University of Maine at Farmington elementary education students in Professor Carole Lee’s Science Education for K-8 Students course received valuable professional experience teaching third-graders at Farmington’s Cascade Brook School about the inner workings of the human body.
UMF elementary education students bring the first annual “Wonders of the Human Body” science fair to third-grade students at Cascade Brook School in Farmington.
Lee’s students had several opportunities to teach in the five, third-grade classrooms, followed by creating a hands-on “Wonders of the Human Body” science fair where the elementary students could participate in hands-on learning activities. The topic was specially requested by Cascade Brook teachers to coincide with the unit they were teaching.
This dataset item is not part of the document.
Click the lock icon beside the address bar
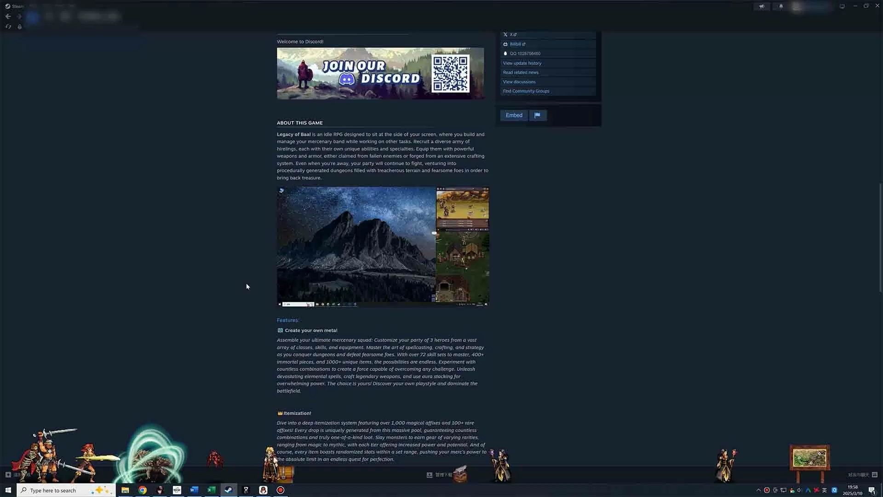Image resolution: width=883 pixels, height=497 pixels. pos(20,27)
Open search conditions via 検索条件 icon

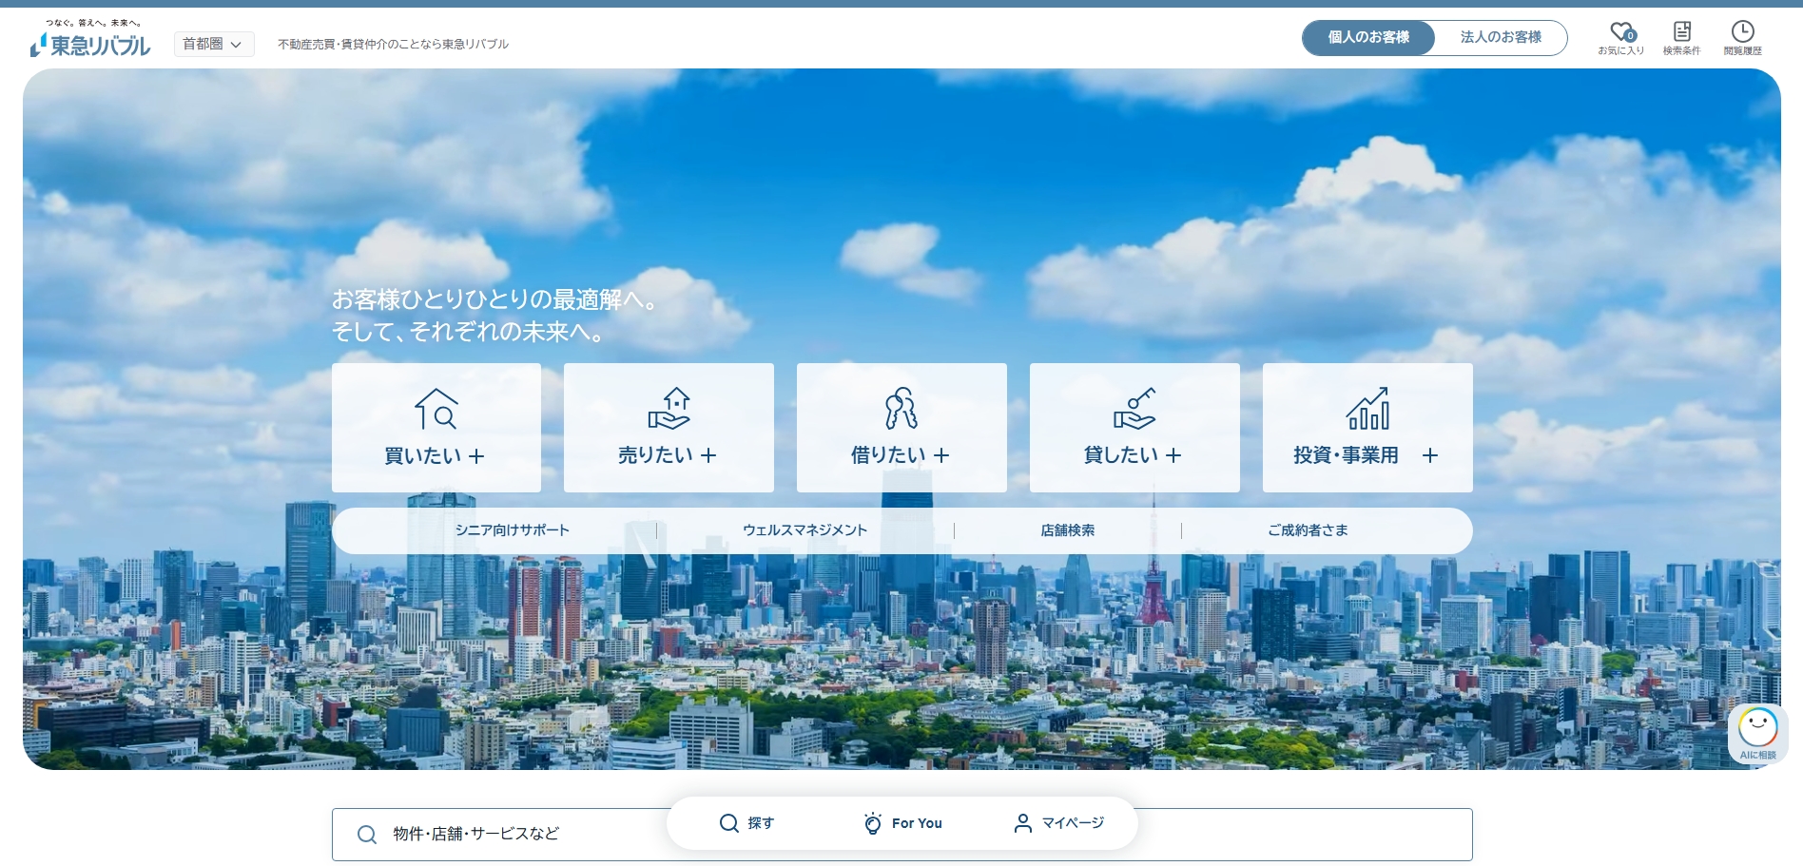pyautogui.click(x=1682, y=32)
According to the Daily Bulldog, “the first annual “Wonders of the Human Body” science fair brought together aspiring young scientists and education major students from UMF for experimental, hands on learning. The UMF students prepared each of the ten learning stations focusing on different aspects of the human body. Third-graders from five classes learned about how the heart pumps blood, how optical illusions can trick your eyes and how food moves through the digestive system along with many other lessons. The science fair fulfilled the science education requirement for the aspiring educators.”
Third-graders from five classes learned about how the heart pumps blood, how optical illusions can trick your eyes and how food moves through the digestive system, along with many other lessons.
“This is a great experience for them. They have all taught in the classroom twice and this is the end to all of it, so they are really getting the classroom experience as well as the science fair experience,” UMF Associate Professor of Science Education Carole Lee said.
The UMF course emphasizes teaching and assessment techniques as well as strategies and activities to use to teach a diverse community of learners in the K-8 science classroom. In the past, Lee has had her students host a Family Energy event where they help elementary and middle school students and their families participate in a number of interactive, hands-on, self-guided energy-themed activities that allow exploration of energy concepts and how to make wise energy choices.